_WHAT YOU WILL DO:_ Starting at the line that contains "Open the monthly Day number dropdown", copy every line through the end of the listing below exactly, and copy nothing else.

··· AVAILABLE RECORDS

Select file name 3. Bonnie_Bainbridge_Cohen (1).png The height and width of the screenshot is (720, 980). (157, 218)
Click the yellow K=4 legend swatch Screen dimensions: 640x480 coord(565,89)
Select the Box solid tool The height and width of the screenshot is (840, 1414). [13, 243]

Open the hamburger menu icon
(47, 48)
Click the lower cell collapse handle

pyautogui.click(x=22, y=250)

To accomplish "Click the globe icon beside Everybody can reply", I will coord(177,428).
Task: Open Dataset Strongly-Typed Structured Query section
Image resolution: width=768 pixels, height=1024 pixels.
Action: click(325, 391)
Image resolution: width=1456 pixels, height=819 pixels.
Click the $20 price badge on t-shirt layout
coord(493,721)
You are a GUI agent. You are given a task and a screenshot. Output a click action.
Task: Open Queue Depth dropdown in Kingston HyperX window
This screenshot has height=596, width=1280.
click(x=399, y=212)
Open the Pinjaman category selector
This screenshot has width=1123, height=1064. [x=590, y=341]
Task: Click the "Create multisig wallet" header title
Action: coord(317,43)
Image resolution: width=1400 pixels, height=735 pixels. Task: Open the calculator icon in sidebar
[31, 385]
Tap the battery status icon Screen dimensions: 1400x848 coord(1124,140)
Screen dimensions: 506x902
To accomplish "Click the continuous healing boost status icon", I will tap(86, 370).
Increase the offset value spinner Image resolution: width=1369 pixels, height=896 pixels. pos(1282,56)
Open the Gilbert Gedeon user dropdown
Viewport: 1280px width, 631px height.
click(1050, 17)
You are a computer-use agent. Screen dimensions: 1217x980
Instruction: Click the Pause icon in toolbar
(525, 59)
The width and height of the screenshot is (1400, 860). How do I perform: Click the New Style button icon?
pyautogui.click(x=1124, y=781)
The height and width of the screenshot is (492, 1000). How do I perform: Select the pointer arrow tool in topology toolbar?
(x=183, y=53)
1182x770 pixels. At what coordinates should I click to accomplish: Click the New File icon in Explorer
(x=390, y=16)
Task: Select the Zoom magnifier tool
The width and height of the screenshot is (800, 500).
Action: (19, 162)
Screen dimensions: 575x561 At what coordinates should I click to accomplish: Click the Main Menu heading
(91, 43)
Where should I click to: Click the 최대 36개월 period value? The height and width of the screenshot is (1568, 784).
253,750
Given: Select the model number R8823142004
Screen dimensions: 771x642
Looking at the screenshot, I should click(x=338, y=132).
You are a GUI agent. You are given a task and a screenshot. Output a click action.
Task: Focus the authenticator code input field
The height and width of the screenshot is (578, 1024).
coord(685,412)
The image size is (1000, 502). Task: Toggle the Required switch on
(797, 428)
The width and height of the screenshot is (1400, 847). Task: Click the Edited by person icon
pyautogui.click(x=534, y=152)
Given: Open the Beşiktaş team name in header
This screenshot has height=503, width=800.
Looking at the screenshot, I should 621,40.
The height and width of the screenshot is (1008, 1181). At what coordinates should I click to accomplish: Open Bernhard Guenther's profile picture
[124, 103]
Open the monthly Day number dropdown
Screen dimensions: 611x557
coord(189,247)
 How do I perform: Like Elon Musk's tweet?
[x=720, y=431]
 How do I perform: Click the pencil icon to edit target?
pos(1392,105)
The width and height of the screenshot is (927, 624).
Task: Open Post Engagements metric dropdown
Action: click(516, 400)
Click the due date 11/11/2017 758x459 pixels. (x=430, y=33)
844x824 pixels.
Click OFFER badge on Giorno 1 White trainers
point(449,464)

······

_OUTPUT BELOW:_
Open the monthly Day number dropdown
Screen dimensions: 611x557
coord(189,247)
 How do I perform: Like Elon Musk's tweet?
[x=720, y=431]
 How do I perform: Click the pencil icon to edit target?
pos(1392,105)
The width and height of the screenshot is (927, 624).
Task: Open Post Engagements metric dropdown
Action: click(516, 400)
Click the due date 11/11/2017 758x459 pixels. (x=430, y=33)
844x824 pixels.
Click OFFER badge on Giorno 1 White trainers
point(449,464)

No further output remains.